At four o’clock John walked out of the Dakota building on his way to a recording studio on West 44th Street. He had to wait for a few minutes for his car to arrive, by which time a small group of fans had gathered round him asking for autographs, one of whom was Chapman. A photograph exists of Chapman with Lennon, taken by an amateur photographer (long before selfies). Chapman failed to carry out his plan at that time (offbalanced by Lennon’s chatty friendliness) but he was still there, lurking in the shadows, when Lennon returned at 10.50 p.m., and this time he accomplished his deadly mission, shooting Lennon in the back four times at close range. His fifth shot missed.

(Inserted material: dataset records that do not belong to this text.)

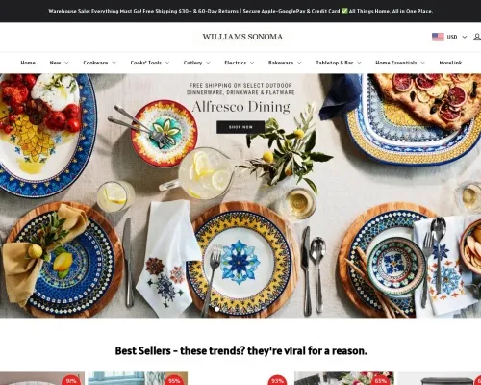Open the MoreLink navigation link

click(450, 63)
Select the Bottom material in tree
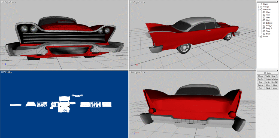Image resolution: width=279 pixels, height=138 pixels. pos(269,23)
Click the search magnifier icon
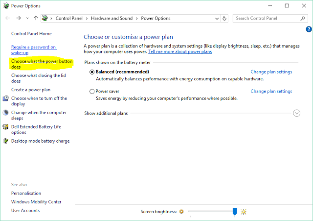313x221 pixels. point(303,18)
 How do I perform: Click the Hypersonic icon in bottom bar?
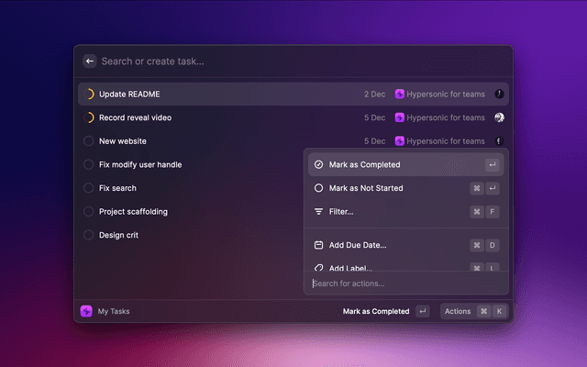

This was all very different from a Radio 4 drama, which would probably have filled in the back story, amplified the details, given us more of the history. Here, instead, we had long clips from Lennon’s songs, carefully spliced in to add to the spooky sense that Lennon had no idea what was ahead of him.

Another hugely influential, if troubled, figure from the last century was celebrated on the World Service on Tuesday. Naomi Grimley’s profile of Eleanor Roosevelt took us to the upper Hudson valley where the former First Lady retired after the death of her husband, Franklin D. Roosevelt. From there she would often broadcast to the nation, one of the first to realise the potential of radio to reach into people’s homes and get your message across by speaking in the most direct way possible to voters. She began with a most terrible high-pitched screech but after training became a powerful voice on air.

It was Eleanor who broadcast to the nation on the evening of 7 December 1941, after the attack on Pearl Harbor, encouraging Americans to get behind the war effort: ‘We know what we have to face and we know that we are ready to face it.’ She held her own press conferences, which only women were allowed to attend, wrote a weekly newspaper column for years entitled ‘My Day’, blogging about her life as First Lady, and later was chair of the committee that drafted the UN Universal Declaration of Human Rights. Yet in spite of all her efforts in forging a life for women beyond housework and children (she was criticised for not playing the wife and not overseeing the housekeeping at the White House) she ended up doing adverts for margarine on TV, as if all her achievements were as nothing.

‘It makes me cringe,’ Allida Black, editor of Eleanor Roosevelt’s papers, told us. We heard a clip. Back comes the high-pitched, whiny voice, the housewifely dialogue, the phoney humility. So different from the poised earlier broadcasts in which she rallied young women to demand the vote and told them, ‘I have faith in you.’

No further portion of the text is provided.